## TEXT SECTION
------------------------------------------------------------

The longest wavelength that can be routinely analyzed with a natural crystal is around 2.4 nm (OKα). Multilayer structures are employed as dispersive devices for lighter elements. They consist of a periodic stack of layer pairs alternating a heavy element (with high scattering power for x-rays) and light elements (serving as a spacer). The scattered partial waves from the heavy-element layers interfere constructively at certain angles in a way similar to that in crystals, but can have much longer wavelengths corresponding to the layer spacing.

 

Rapid analysis systems

 

In certain industrial applications such as the manufacture of cement, steels, and glass, and in geological exploration, large numbers of specimens containing up to a dozen or more elements must be rapidly analyzed. In some cases, the analysis must be done in a few minutes to correct the composition of a furnace that is standing by. Generally the same qualitative compositions have to be routinely analyzed, and instead of sequentially scanning over the wavelength regions, a number (up to 30) of fixed crystals and detectors are positioned around the specimen in order to allow simultaneous measurements of several elements at peak and background positions. Automated trays load the specimens into the spectrometer.

------------------------------------------------------------

## STATED GOAL A
From the x-ray spectrometry text, list every setting it names where large numbers of specimens must be analyzed rapidly.
## STATED GOAL B
Pick up the x-ray spectrometry text after its final sentence and extend it.
The lines that come after the x-ray spectrometry text play no role here.

## PROVIDED DATA
------------------------------------------------------------

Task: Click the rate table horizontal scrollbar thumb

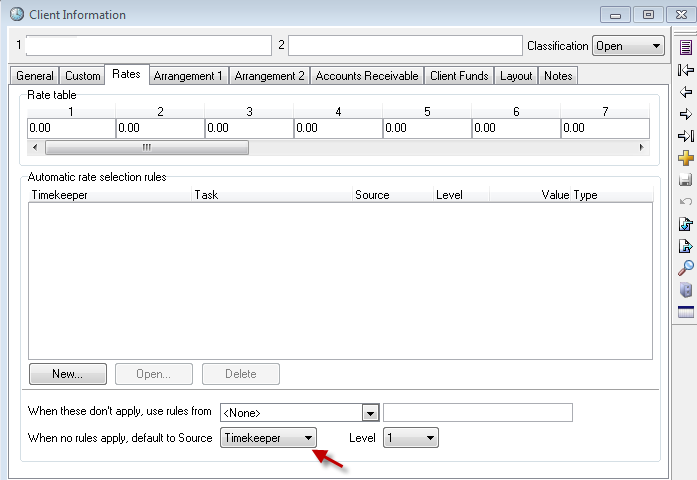Action: tap(145, 147)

------------------------------------------------------------

## WRITTEN ANSWER A
Cement manufacture, steel manufacture, glass manufacture, geological exploration

## WRITTEN ANSWER B
Detectors

 

The detectors generally used in crystal spectrometers are scintillation counters with thin beryllium windows and thallium-activated sodium iodide [NaI(Tl)] crystals for higher energies (above 4 keV), and gas flow counters with very low absorbing windows and argon/methane gas for the low-energy region (below 6 keV). A single-channel pulse-amplitude analyzer limits photon counting to a selected energy interval to improve the peak-to-background ratio and to eliminate higher-order reflections. However, no sharp energy separation is possible due to the rather limited energy resolution of these detectors.  See also: Gamma-ray detectors; Particle detector; Scintillation counter

 

Energy dispersive systems

 

Solid-state detectors with good energy resolution are used in conjunction with a multichannel pulse-amplitude analyzer. No crystals are required, and the detector and specimen are stationary during the measurement. The method is used with either electron-beam excitation in electron microscopes or with x-ray-tube sources. The photons of various energies are registered, and their energies are determined as soon as they enter the detector. As this occurs statistically for the various fluorescence line energies, the acquisition of the spectral data appears to be simultaneous for all lines.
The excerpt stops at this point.